The common order of working with WebSocket endpoints is the following:

  1. At first, you should sequentially pass the required parameters for initialization. Each parameter should be passed as a separate string. As you can see connection returns an HTTP-like result code on setting the required parameter. "200" result code means that the parameter value is valid, and it was accepted. "500" error code means that either the parameter value is invalid or another internal error occurred. For more details on the error you can examine container logs.
  2. As soon as you've successfully set all the required parameters, you can start passing audio stream data chunks to the endpoint and obtain processing results. As was mentioned before the audio stream data should be in binary representation. Each endpoint accepts either byte representation of sequential Opus packets (endpoints with _opus ending) or PCM16 audio samples, i.e. a byte representation of 16-bit integer number array is expected ( endpoints without _opus ending).

    As you can see after the initialization endpoint accepts audio samples and yields processing results. Of course, it is not necessary to retrieve result on any send action: you can send as many samples as you want and receive the accumulated results in loop afterwards.

    The important part is that in the most cases the results of stream processing are JSON string representation, which can be parsed and treated like JSON objects.

Python-like pseudocode example for an abstract WS endpoint usage:

connection = create_ws_connection("<WebSocket endpoint>")

# Assuming that this endpoint requires signal sampling rate
# parameter for initialization

sample_rate = 16000

# Send parameter as string
connection.send(str(sample_rate))

# Receive result code ("200" on success, "500" on failure)
result_code = connection.receive()

# Its assumed that this object yeilds byte array chunks
pcm16_audio_stream_source = create_audio_stream_source()

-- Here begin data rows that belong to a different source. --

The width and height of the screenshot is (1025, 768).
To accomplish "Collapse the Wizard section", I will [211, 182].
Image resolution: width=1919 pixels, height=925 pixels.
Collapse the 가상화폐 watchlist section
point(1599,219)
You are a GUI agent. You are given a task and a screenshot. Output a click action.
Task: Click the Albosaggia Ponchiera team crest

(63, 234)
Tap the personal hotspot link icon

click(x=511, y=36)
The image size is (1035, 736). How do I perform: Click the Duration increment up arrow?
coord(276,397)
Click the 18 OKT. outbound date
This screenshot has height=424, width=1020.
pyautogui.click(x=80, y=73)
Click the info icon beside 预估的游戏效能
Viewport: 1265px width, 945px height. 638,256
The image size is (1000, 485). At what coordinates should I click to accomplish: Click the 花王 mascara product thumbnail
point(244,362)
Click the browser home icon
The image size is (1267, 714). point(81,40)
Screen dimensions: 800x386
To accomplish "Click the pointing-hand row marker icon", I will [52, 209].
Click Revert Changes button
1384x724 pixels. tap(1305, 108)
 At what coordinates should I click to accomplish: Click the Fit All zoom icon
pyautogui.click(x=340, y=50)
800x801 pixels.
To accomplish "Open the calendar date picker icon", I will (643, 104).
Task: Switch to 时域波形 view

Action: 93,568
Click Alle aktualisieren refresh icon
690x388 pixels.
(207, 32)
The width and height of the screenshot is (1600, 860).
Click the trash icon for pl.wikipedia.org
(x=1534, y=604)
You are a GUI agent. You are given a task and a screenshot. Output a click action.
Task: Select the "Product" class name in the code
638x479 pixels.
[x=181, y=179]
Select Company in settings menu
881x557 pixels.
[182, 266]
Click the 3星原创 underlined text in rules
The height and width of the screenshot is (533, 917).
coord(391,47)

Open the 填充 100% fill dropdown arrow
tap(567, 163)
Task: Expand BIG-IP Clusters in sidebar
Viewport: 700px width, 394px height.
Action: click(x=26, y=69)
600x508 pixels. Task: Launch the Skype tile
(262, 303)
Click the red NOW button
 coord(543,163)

# You may receive results as soon as they've been produce
while pcm16_audio_stream_source.has_data():
   chunk_to_send = pcm16_audio_stream_source.get_next_chunk()

   connection.send(chunk_to_send)

   result = connection.receive()

   print(result)

# Or you may receive all the results at once
while pcm16_audio_stream_source.has_data():
   chunk_to_send = pcm16_audio_stream_source.get_next_chunk()
   connection.send(chunk_to_send)

while conenction.can_receive():
   result = connection.receive()
   print(result)

Endpoints documentation

/speech_endpoint_detector and /speech_endpoint_detector_opus

Parameters:

  1. Minimum speech length required to start endpoint detection (milliseconds).
  2. Silence after utterance length required to detect speech endpoint (milliseconds).
  3. Input audio stream sampling rate.

Result:

A string representation of boolean value, "true" if speech endpoint is detected, "false" otherwise.

/speech_summary_stream and /speech_summary_stream_opus

Example of speech summary estimation result:

{
  "current_background_length": 160.0,
  "speech_events": [
    {
      "is_voice": true,
      "audio_interval": {
        "start_sample": 8000,
        "end_sample": 8320,
        "start_time": 1000,
        "end_time": 1040,
        "sample_rate": 8000
      }
    }
 ],
  "total_speech_info": {
    "total_length_ms": 1200.0,
    "speech_length_ms": 40.0,
    "background_length_ms": 1160.0
  }
}

Parameters:

  1. Input audio stream sampling rate.

Result:

A JSON representation of SpeechSummary class instance.

/voice_verify_stream and /voice_verify_stream_opus

Example of continuous voice verification result:

[
  {
    "audio_interval": {
      "end_sample": 48000,
      "end_time": 3000,
      "sample_rate": 16000,
      "start_sample": 0,
      "start_time": 0
    },
    "verify_result": {
      "probability": 0.9999368786811829,
      "score": 0.6484680771827698
    }
  }
]

Parameters:

  1. Base64 string representation of voice template created with one of the methods from /voice_template_factory/* endpoint.
  2. Input audio stream sampling rate.
  3. Stream audio context length (seconds). The parameter defines the "memory" of the stream and also provides a way to manage the level of the stream "confidence" (which amount of good matching audio is required for stream to be confident about the claimed speaker identity).
  4. (for /voice_verify_stream only) Sliding window length (seconds). The parameter defines the length of audio passed to the template creation during stream processing, default value is 3 seconds.

Result:

An array of JSON representations of VerifyStreamResult class instance.

Also take a look at Python and JavaScript examples for WebSocket API at ID R&D GitHub repository.